The photo at the right is what environmentalists look like in New York City. Not really. It's a giant rat.
Time gets this little morsel of highly inflammatory information from someone named David Owen, who apparently wrote a book smearing Vermont and praising New York City for being environmental stewards on par with John flipping Muir. Owen's new book Green Metropolis: What the City Can Teach the Country About True Sustainability posits that New York City is the greenest city in America. Um, has he ever been to Queens? Just wondering.
In a September 24 Q&A with Time transcriber Claire Suddath, Owen calls out Vermont for not being anywhere close to green. By Owen's standards, we're not even chartreuse or aquamarine. We might as well be soot colored.
According to Owen, the environmental impact is higher per capita here in Vermont than it is in New York City. Owen scolds us for using more electricity, oil and water than they do in New York. Well, that's because it's about negative 300 degrees here and we need to not freeze to death. With their population density, they have all that human body heat to keep them warm. Also, we probably use more water because we like to shower, because we're not dirty sewer rats.
Owen also says that the average Vermonter burns 540 gallons of gasoline a year. The average New Yorker burns just 90. Big whup. That's because New Yorkers don't own cars because the parking costs are outrageous. It's not because they're inherently more environmental than we are. To own a car in New York costs about what it costs to send a kid to fracking NYU. When you're already paying $3000 a month for a bed-sit in a sixth-floor walk-up, owning a car is hardly tops on the priority list.
Owen's thesis seems a bit flimsy when you look at the issue of intent. Do New Yorkers make a conscious effort to live more sustainable lives and in doing so make a smaller carbon footprint? No. Well, maybe some do. But they all live in Brooklyn. It's by default that they're supposedly more green than us. How could they not be? They're all living on top of each other, eating each other's scraps, Dumpster diving out of necessity and shopping for clothes in the gutter. Minus the people who live in the Upper East Side.

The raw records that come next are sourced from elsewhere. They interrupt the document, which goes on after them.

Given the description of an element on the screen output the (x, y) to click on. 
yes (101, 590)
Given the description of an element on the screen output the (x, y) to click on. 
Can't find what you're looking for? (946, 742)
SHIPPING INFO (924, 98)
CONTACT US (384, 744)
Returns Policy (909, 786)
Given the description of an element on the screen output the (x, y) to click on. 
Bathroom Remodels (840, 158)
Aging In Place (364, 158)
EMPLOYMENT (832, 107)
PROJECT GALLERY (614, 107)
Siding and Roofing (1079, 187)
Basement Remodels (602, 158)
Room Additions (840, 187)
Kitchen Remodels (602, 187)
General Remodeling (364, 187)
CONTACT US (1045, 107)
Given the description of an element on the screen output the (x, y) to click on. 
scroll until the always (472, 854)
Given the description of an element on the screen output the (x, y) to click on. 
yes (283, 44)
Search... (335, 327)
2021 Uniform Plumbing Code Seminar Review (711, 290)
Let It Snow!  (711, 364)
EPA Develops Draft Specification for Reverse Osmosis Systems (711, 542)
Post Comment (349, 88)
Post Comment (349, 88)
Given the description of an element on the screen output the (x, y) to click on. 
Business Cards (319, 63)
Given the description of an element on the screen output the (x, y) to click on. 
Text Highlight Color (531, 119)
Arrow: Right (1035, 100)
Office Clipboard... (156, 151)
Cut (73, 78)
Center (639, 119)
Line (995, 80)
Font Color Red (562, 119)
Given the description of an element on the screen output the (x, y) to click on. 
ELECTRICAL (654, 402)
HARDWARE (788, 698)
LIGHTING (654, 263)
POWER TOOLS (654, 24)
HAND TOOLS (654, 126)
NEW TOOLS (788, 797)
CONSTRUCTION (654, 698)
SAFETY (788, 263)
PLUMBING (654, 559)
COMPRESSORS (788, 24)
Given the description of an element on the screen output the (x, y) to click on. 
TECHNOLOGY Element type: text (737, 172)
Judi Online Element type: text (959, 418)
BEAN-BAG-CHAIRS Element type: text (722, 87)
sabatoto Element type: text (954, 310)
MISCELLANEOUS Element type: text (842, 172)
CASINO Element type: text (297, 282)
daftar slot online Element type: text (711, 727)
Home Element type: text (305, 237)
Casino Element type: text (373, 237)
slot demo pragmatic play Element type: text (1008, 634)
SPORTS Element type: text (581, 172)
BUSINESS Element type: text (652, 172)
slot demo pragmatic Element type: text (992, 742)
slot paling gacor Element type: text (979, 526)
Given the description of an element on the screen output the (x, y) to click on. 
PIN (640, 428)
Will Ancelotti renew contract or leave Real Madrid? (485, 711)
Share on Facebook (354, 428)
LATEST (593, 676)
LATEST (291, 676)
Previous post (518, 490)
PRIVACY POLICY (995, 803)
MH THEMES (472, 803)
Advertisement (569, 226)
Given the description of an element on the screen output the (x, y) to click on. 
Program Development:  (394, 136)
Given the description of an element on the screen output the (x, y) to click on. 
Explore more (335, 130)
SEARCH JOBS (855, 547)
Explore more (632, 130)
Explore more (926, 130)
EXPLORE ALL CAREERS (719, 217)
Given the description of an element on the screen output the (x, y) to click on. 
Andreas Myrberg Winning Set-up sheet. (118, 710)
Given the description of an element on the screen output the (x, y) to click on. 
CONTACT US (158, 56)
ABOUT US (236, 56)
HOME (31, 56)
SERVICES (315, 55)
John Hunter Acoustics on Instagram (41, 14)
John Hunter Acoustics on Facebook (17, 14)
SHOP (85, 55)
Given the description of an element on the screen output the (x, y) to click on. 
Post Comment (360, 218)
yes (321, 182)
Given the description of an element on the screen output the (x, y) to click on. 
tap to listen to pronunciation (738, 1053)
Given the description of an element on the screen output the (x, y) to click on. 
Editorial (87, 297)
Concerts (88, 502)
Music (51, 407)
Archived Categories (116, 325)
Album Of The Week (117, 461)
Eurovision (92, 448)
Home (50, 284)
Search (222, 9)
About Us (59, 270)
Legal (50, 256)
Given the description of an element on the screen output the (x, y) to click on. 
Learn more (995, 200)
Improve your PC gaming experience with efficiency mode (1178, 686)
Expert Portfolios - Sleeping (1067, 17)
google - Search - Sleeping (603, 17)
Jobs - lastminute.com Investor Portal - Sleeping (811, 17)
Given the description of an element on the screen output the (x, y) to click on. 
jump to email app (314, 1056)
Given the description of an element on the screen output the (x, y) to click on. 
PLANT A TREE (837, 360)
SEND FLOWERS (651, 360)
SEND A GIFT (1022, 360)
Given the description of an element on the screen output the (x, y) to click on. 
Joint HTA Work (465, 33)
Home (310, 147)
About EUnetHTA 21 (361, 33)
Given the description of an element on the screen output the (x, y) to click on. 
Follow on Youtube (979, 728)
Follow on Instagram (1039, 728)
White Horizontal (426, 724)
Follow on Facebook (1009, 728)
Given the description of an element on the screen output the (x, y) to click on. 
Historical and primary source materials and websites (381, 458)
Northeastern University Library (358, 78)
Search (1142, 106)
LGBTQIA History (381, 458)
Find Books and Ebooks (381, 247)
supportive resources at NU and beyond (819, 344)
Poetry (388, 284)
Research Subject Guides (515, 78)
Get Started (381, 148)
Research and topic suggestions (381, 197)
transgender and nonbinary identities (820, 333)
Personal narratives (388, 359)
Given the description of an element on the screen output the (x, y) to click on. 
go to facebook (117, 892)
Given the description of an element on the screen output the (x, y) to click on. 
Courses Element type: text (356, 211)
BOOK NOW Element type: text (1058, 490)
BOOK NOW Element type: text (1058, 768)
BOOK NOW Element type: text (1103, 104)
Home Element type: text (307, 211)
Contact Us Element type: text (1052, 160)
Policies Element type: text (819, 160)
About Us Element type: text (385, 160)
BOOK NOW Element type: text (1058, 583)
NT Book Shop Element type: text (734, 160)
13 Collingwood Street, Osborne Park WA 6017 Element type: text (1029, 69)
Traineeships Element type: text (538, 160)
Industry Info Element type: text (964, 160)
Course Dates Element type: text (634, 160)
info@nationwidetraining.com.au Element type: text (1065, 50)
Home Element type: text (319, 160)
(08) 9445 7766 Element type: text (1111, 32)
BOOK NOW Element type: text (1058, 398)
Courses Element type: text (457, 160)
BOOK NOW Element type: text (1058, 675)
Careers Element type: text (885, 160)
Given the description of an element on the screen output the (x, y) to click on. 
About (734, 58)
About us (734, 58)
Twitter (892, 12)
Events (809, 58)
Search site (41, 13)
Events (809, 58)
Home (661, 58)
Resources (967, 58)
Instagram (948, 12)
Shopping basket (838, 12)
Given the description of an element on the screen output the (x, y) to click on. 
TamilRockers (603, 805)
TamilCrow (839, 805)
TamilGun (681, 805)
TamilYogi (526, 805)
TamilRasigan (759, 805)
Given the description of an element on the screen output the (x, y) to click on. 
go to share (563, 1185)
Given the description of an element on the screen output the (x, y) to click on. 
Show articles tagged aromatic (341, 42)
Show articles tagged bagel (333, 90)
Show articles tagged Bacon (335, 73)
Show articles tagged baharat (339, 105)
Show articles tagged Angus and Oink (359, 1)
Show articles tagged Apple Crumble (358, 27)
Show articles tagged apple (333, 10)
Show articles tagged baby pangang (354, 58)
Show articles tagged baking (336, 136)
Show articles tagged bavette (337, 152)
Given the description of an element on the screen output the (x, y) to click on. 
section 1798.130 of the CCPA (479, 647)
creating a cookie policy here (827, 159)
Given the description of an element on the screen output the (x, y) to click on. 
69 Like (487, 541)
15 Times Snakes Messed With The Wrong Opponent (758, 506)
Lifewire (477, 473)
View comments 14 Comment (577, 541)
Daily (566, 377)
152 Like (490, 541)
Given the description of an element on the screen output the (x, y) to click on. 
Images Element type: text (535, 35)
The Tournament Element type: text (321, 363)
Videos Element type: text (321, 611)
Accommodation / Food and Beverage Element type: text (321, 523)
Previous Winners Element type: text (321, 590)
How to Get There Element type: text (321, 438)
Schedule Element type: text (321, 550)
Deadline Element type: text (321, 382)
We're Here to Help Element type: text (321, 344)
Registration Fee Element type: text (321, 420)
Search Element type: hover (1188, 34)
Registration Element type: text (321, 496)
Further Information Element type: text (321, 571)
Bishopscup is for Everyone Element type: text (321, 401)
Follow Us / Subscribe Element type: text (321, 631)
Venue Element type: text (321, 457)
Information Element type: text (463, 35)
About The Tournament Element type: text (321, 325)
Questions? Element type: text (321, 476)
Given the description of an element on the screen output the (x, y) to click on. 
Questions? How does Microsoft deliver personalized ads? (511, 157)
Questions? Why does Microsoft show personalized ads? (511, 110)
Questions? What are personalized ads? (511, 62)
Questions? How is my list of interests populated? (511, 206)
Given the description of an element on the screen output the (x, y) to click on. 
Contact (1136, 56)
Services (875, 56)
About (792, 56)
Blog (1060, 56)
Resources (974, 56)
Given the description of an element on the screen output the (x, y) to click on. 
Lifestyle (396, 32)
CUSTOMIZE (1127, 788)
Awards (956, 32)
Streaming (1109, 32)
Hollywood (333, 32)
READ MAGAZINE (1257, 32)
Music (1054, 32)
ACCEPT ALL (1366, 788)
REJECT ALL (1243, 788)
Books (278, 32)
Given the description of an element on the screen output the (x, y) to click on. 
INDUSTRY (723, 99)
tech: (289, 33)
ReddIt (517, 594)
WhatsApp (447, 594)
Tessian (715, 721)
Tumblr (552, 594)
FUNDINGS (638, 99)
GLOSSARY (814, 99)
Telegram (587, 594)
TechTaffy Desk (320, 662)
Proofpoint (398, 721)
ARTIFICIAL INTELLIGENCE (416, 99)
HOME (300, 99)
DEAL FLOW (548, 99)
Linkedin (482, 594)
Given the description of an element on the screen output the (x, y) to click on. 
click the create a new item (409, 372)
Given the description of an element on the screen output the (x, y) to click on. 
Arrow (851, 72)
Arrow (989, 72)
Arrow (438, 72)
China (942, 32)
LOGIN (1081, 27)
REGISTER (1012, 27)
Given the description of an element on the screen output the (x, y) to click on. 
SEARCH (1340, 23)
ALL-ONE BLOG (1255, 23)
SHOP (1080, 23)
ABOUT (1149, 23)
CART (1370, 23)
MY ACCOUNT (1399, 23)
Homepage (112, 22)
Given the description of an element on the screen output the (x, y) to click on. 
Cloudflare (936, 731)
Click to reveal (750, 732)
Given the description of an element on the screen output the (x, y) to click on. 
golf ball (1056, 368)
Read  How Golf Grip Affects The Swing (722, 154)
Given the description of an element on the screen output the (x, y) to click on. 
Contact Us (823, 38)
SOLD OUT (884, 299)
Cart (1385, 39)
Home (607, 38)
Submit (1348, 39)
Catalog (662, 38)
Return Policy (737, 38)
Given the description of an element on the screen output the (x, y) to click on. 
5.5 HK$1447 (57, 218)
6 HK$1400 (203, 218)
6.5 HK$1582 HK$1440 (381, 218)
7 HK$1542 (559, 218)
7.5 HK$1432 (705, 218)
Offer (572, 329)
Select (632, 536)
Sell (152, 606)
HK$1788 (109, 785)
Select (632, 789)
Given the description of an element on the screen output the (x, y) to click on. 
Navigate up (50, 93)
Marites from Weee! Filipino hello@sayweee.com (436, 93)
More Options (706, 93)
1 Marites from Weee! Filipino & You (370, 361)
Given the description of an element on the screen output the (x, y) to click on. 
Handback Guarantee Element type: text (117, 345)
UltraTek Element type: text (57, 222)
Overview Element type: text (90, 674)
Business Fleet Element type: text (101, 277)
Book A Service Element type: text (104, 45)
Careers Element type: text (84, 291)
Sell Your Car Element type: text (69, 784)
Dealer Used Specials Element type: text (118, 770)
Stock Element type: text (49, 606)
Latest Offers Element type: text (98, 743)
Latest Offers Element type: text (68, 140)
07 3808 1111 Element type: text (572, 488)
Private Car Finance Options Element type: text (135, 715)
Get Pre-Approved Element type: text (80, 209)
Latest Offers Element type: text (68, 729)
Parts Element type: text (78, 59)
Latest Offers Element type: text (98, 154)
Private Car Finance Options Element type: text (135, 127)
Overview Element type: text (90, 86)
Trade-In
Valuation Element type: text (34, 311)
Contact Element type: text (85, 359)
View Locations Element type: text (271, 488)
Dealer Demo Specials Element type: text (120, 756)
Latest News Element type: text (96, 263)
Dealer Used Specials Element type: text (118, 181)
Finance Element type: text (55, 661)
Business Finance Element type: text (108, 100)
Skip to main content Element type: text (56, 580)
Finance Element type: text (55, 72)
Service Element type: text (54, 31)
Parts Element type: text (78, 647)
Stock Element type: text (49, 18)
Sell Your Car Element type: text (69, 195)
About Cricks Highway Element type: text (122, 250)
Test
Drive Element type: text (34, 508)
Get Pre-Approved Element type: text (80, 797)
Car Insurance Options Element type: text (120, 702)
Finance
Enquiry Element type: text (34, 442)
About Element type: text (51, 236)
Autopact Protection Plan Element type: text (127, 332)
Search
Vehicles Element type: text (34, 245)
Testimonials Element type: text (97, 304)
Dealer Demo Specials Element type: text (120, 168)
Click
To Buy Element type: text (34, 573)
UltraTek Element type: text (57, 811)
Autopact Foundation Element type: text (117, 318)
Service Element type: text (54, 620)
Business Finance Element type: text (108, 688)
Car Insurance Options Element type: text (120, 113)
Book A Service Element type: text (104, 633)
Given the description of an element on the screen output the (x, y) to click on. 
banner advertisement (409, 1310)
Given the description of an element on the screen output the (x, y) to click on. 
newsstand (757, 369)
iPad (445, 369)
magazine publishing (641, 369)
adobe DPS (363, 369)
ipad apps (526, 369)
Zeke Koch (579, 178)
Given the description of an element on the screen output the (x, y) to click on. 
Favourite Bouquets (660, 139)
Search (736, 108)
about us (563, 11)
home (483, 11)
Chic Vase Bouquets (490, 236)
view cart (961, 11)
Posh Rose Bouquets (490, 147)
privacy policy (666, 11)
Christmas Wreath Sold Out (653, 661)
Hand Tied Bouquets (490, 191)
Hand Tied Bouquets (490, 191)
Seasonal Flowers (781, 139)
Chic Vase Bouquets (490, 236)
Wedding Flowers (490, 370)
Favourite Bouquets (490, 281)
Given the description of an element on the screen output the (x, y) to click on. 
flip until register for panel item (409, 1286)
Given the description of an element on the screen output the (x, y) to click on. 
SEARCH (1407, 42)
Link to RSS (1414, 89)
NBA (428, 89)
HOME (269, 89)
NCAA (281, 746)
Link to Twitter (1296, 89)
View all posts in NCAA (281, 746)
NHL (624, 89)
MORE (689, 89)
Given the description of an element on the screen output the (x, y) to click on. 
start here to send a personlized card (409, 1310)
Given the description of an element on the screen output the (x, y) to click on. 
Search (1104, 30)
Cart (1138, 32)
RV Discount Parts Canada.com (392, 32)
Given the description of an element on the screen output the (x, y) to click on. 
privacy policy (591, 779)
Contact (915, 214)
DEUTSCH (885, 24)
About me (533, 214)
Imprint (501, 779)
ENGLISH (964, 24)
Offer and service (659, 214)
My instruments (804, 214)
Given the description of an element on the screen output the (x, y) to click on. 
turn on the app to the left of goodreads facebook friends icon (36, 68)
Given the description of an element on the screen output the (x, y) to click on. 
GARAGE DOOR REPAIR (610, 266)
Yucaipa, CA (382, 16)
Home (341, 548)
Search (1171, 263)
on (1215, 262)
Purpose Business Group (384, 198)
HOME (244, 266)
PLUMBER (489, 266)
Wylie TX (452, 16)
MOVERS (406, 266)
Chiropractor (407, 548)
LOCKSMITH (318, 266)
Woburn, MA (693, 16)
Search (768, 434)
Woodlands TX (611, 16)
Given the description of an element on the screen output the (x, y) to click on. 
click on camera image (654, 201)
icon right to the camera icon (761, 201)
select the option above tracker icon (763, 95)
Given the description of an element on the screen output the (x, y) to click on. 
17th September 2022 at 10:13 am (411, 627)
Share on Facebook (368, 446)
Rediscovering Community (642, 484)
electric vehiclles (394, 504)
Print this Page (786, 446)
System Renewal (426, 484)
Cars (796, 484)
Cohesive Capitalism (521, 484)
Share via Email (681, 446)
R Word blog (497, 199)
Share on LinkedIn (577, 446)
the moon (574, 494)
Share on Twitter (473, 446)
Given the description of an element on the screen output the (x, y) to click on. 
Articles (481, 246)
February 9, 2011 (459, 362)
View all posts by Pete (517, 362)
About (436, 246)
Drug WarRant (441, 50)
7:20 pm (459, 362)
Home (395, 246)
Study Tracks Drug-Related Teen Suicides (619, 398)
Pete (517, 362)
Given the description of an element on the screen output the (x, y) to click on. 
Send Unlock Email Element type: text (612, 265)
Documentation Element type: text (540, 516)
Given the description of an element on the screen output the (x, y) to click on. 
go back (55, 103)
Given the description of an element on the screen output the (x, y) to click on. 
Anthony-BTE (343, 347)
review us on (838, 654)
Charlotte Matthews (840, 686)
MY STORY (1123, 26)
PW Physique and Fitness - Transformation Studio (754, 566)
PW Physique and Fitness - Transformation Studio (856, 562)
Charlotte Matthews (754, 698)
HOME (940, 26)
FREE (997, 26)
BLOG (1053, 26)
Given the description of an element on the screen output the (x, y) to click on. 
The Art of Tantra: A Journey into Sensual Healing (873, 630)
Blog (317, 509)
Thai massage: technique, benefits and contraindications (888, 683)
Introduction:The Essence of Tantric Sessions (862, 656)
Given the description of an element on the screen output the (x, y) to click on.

That's what their maids are doing.
If traffic didn't bring on a complete tsunami of anxiety and if you could actually get anywhere by car in less than two hours in Manhattan, New Yorkers would be ditching their bus passes for a Hummer in no time. And not one of those pussy hybrid Hummers, neither.
Also in the interview, Owen suggests that traffic jams are actually a good thing because they deter people from driving, thus making the world a better place. Traffic jams send people down to the subway where they get mugged, raped, stabbed with a shiv and thrown onto the tracks where rats then eat their eyeballs out and hooligans spray them with urine. Traffic jams might get people to use public transportation, but people — mainly people from New Jersey — still drive in the city.
I'm not saying Owen doesn't know what he's talking about. He's a staff writer at the New Yorker, which means that he's way more important than I am, but I think he has his facts a little wonky. You can't be an environmentalist by default. It doesn't count. Those aren't the rules. You have to make a choice and then suffer through it, all the while patting yourself on the back for saving the planet. You don't see New Yorkers doing that now, do you?